[Data listing]
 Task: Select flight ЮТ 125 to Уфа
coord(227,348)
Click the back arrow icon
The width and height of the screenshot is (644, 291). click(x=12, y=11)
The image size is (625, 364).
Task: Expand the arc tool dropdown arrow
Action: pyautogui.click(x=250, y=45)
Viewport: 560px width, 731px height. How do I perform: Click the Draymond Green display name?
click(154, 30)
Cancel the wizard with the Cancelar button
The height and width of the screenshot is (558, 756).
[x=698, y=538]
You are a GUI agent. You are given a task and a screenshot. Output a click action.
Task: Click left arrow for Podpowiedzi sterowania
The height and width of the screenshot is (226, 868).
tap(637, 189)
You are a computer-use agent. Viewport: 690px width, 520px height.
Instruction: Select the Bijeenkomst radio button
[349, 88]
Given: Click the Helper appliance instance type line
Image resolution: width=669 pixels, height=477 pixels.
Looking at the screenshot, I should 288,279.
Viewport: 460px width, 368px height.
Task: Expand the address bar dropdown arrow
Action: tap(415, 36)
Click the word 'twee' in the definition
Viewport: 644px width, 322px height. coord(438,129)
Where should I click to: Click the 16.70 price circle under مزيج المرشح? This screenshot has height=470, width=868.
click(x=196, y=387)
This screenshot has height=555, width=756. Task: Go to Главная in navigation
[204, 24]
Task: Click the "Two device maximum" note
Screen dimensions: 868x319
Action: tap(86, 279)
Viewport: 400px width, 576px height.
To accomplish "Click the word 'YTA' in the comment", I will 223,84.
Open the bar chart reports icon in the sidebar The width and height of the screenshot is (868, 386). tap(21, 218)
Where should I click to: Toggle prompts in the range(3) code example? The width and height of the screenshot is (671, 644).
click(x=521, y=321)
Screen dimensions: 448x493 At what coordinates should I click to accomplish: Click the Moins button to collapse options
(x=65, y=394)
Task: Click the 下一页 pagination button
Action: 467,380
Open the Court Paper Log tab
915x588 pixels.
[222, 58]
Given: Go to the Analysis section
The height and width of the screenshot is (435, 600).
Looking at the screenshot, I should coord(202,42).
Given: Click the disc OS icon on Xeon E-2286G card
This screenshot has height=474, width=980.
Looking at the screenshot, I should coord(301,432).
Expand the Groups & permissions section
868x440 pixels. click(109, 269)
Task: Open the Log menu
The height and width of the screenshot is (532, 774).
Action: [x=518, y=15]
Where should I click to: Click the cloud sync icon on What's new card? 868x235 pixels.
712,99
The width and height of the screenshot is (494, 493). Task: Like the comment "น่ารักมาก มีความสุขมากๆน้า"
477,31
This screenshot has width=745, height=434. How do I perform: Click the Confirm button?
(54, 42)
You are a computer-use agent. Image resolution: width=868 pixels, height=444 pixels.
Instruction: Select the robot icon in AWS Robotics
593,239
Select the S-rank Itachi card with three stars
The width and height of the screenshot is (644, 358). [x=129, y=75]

→ WHAT IS EXPECTED: Copy out every line of the listing above word for word.

→ EXPECTED OUTPUT:
 Task: Select flight ЮТ 125 to Уфа
coord(227,348)
Click the back arrow icon
The width and height of the screenshot is (644, 291). click(x=12, y=11)
The image size is (625, 364).
Task: Expand the arc tool dropdown arrow
Action: pyautogui.click(x=250, y=45)
Viewport: 560px width, 731px height. How do I perform: Click the Draymond Green display name?
click(154, 30)
Cancel the wizard with the Cancelar button
The height and width of the screenshot is (558, 756).
[x=698, y=538]
You are a GUI agent. You are given a task and a screenshot. Output a click action.
Task: Click left arrow for Podpowiedzi sterowania
The height and width of the screenshot is (226, 868).
tap(637, 189)
You are a computer-use agent. Viewport: 690px width, 520px height.
Instruction: Select the Bijeenkomst radio button
[349, 88]
Given: Click the Helper appliance instance type line
Image resolution: width=669 pixels, height=477 pixels.
Looking at the screenshot, I should 288,279.
Viewport: 460px width, 368px height.
Task: Expand the address bar dropdown arrow
Action: tap(415, 36)
Click the word 'twee' in the definition
Viewport: 644px width, 322px height. coord(438,129)
Where should I click to: Click the 16.70 price circle under مزيج المرشح? This screenshot has height=470, width=868.
click(x=196, y=387)
This screenshot has height=555, width=756. Task: Go to Главная in navigation
[204, 24]
Task: Click the "Two device maximum" note
Screen dimensions: 868x319
Action: tap(86, 279)
Viewport: 400px width, 576px height.
To accomplish "Click the word 'YTA' in the comment", I will 223,84.
Open the bar chart reports icon in the sidebar The width and height of the screenshot is (868, 386). tap(21, 218)
Where should I click to: Toggle prompts in the range(3) code example? The width and height of the screenshot is (671, 644).
click(x=521, y=321)
Screen dimensions: 448x493 At what coordinates should I click to accomplish: Click the Moins button to collapse options
(x=65, y=394)
Task: Click the 下一页 pagination button
Action: 467,380
Open the Court Paper Log tab
915x588 pixels.
[222, 58]
Given: Go to the Analysis section
The height and width of the screenshot is (435, 600).
Looking at the screenshot, I should coord(202,42).
Given: Click the disc OS icon on Xeon E-2286G card
This screenshot has height=474, width=980.
Looking at the screenshot, I should coord(301,432).
Expand the Groups & permissions section
868x440 pixels. click(109, 269)
Task: Open the Log menu
The height and width of the screenshot is (532, 774).
Action: [x=518, y=15]
Where should I click to: Click the cloud sync icon on What's new card? 868x235 pixels.
712,99
The width and height of the screenshot is (494, 493). Task: Like the comment "น่ารักมาก มีความสุขมากๆน้า"
477,31
This screenshot has width=745, height=434. How do I perform: Click the Confirm button?
(54, 42)
You are a computer-use agent. Image resolution: width=868 pixels, height=444 pixels.
Instruction: Select the robot icon in AWS Robotics
593,239
Select the S-rank Itachi card with three stars
The width and height of the screenshot is (644, 358). [x=129, y=75]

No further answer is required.